▶ 原文段落
强制转换byte切片到string——string([]byte)

// slicebytetostring converts a byte slice to a string.
// It is inserted by the compiler into generated code.
// ptr is a pointer to the first element of the slice;
// n is the length of the slice.
// Buf is a fixed-size buffer for the result,
// it is not nil if the result does not escape.
func slicebytetostring(buf *tmpBuf, ptr *byte, n int) (str string) {
	if n == 0 {
		// Turns out to be a relatively common case.
		// Consider that you want to parse out data between parens in "foo()bar",
		// you find the indices and convert the subslice to string.
		return ""
	}
	if raceenabled {
		racereadrangepc(unsafe.Pointer(ptr),
			uintptr(n),
			getcallerpc(),
			abi.FuncPCABIInternal(slicebytetostring))
	}
	if msanenabled {
		msanread(unsafe.Pointer(ptr), uintptr(n))
	}
	if asanenabled {
		asanread(unsafe.Pointer(ptr), uintptr(n))
	}
	if n == 1 {
		p := unsafe.Pointer(&staticuint64s[*ptr])

▶ 给定条目
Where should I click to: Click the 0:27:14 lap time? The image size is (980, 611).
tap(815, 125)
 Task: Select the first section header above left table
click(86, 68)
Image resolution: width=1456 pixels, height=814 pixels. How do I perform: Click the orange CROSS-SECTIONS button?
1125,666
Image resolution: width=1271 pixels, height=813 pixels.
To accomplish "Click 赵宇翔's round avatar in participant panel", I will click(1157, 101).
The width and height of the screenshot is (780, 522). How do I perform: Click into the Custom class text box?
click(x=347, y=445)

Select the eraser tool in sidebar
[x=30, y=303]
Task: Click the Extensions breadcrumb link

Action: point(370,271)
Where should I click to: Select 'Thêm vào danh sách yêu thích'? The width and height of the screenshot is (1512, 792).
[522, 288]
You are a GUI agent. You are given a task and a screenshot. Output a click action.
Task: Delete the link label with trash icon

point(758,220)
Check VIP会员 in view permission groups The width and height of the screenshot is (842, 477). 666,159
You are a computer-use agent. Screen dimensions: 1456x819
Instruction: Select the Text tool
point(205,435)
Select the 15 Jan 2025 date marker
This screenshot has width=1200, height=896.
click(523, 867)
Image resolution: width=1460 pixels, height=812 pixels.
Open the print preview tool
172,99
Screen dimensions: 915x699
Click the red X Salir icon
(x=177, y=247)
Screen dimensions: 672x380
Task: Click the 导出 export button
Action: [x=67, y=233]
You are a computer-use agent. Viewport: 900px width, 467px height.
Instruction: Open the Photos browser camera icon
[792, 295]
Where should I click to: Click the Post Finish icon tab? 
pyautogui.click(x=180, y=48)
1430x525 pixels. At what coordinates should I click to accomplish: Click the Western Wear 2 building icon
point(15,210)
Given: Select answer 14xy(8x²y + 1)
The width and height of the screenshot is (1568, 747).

▶ 任务要求 A
根据 byte 切片转 string 的源码注释，参数 n 表示什么？
▶ 任务要求 B
请接着 byte 切片转 string 的源码最后一行，把后续代码续写下去。
上述条目在此不起任何作用。

▶ 任务输出 A
n 是切片的长度。

▶ 任务输出 B
		if goarch.BigEndian {   // 大端存储
			p = add(p, 7)
		}
		stringStructOf(&str).str = p   // str 赋指针
		stringStructOf(&str).len = 1   // len 赋字符个数
		return
	}

	var p unsafe.Pointer
	if buf != nil && n <= len(buf) { // slice长度 <= 30 则借助buf空间在栈内赋值
		p = unsafe.Pointer(buf)
	} else {
		p = mallocgc(uintptr(n), nil, false)  // 分配可被gc的空间
	}
	stringStructOf(&str).str = p
	stringStructOf(&str).len = n
	memmove(p, unsafe.Pointer(ptr), uintptr(n)) // 移动ptr指向的底层数组中的n个字符到新的空间p
	return
}

如果只有一个字符，检查大端或小端后，直接赋值返回即可
如果sice的长度<=30，则不用开辟堆空间，直接借助buf在栈内操作
如果slice的长度>30，则分配堆空间
对新分配的空间赋值，返回

string 强转 byte slice —— []byte(string)

func stringtoslicebyte(buf *tmpBuf, s string) []byte {
	var b []byte
	if buf != nil && len(s) <= len(buf) {
		*buf = tmpBuf{}
		b = buf[:len(s)]
	} else {
		b = rawbyteslice(len(s))
	}
	copy(b, s)
	return b
}

string长度 <= 30 借助buf，否则在堆中创建空间，使用 copy 复制原值即可

[]rune(string)

func stringtoslicerune(buf *[tmpStringBufSize]rune, s string) []rune {
	// two passes.
	// unlike slicerunetostring, no race because strings are immutable.
	n := 0
	for range s {  // 统计字符个数
		n++
	}

	var a []rune
	if buf != nil && n <= len(buf) { //
		*buf = [tmpStringBufSize]rune{}
		a = buf[:n]
	} else {
		a = rawruneslice(n)
	}

	n = 0
	for _, r := range s {
		a[n] = r
		n++
	}
	return a
}

不需要竞态检测，因为string是不可变的
统计字符个数
在栈内（借助原有的buf）或堆内完成空间分配
逐个赋值
返回

string([]rune)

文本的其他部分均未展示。